Most Active Stories
Mon May 10, 2010
Bushnell Bans Big Billboards
Bushnell, IL – When a large billboard was erected at the corner of Davis Street and Illinois Route 9 in Bushnell a few months ago, Mayor Steve Russell heard about it.
Some residents were upset, and called it an eyesore.
This week, the Bushnell City Council took action to make sure no such billboards are ever erected again.
Russell says the new ordinance states a business can put up a billboard advertising their services on their land. Any outside business that wants to advertise their services can construct a sign no larger than four feet by eight feet.
The mayor says he did not want to outlaw billboards completely.
"We still wanted to let the businesses uptown down along [Route 41], but also keep it so that it's not obstructing traffic and that they're no bigger than four by eight," says Russell. "We figured four by eight would catch all the signs."
But the billboard that sparked the debate will stay put.
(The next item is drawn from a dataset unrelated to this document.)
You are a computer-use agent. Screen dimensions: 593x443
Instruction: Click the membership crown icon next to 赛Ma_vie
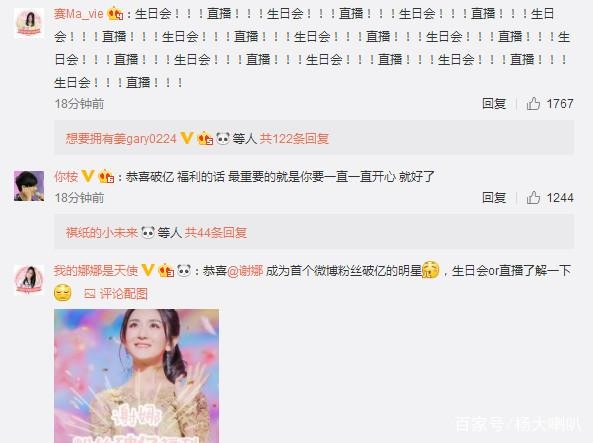[115, 14]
Russell says the so-called "eyesore" is grandfathered, meaning it was put in place before the ordinance took effect.
Spending More Than Anticipated
In other business, Mayor Russell learned there were cast iron water pipes underneath three blocks of the city that had not been previously accounted for. He says it will likely cost about $25,000 per block to replace the pipes.
"The engineer is getting on it as quickly as he can," says Russell. "We're going to try to get a grant for the design and get the permits from the state."
Russell says the city has to apply for financial assistance as if it were a completely different project because loans and grants for the water main separation project have already been awarded. He says the city will look into federal grants and/or low interest loans from the Illinois EPA.
The mayor says he isn't discouraged.
"I don't see this as a setback," he says. "It's just, we had hoped when we spent $1.5 million on what the total project was going to be, we were hoping we'd have all the cast iron pipes would be taken care of, and therefore the people of Bushnell wouldn't have to worry about the 'red water' so to speak."
Bushnell leaders have long blamed rusting of the current cast iron pipes as the reason for the city's red-tinted water supply, which was one of the driving forces of the project. Despite the color, it's been determined that Bushnell's water is safe to drink.